Challenges on the border of artificial intelligence

People can easily learn, adapt and understand the world around us. Developing advanced artificial intelligence systems that can generalize in a human-like manner will support create artificial intelligence tools that we can exploit in our everyday lives and face up-to-date challenges.

One way AI can adapt is to quickly change its predictions in response to up-to-date information. In an oral presentation, we look at Plasticity in neural networks and how they can be lost during training – and ways to prevent losses.

We also present research that may support explain the type of contextual learning that occurs in vast language models during learning. neural networks meta-trained on data sources whose statistics change spontaneously, such as in natural language prediction.
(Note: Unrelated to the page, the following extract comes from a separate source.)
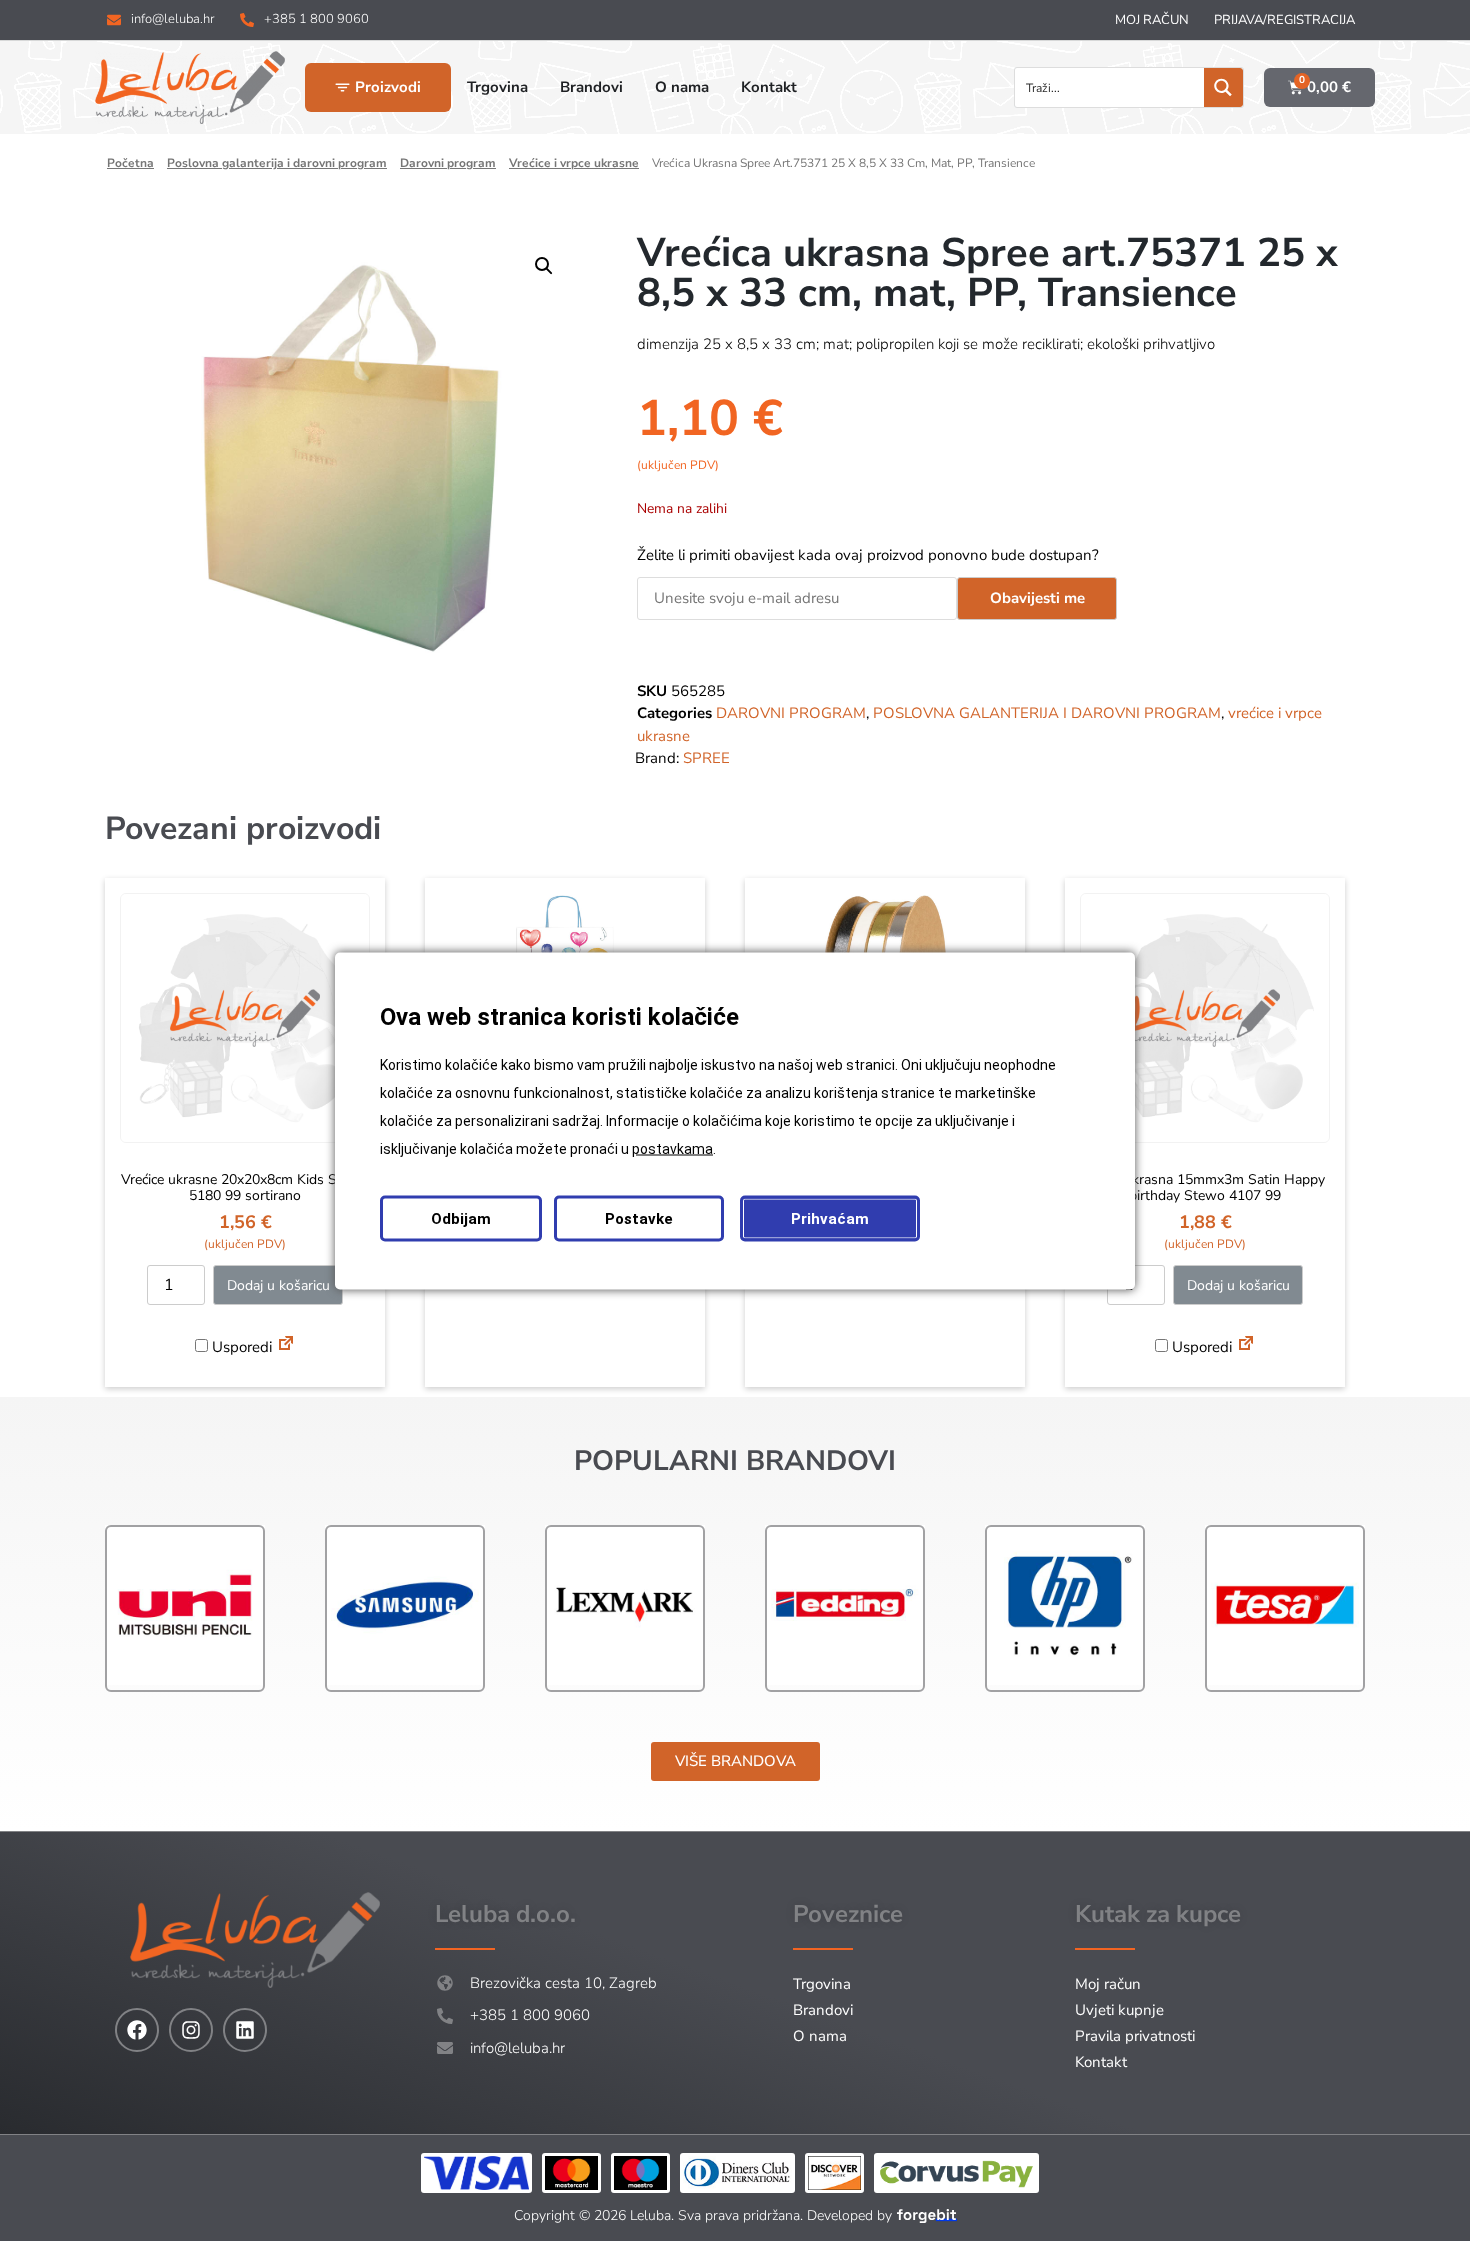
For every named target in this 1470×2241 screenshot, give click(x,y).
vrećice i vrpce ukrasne (574, 163)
In an oral presentation, we present a up-to-date family of recurrent neural networks (RNN), which are better at performing long-term reasoning tasks to unlock the promise of these models for the future.

Finally in ‘quantile credit assignmentwe propose an approach to separate luck from skill. By establishing a clearer connection between actions, outcomes and external factors, AI can better understand sophisticated real-world environments.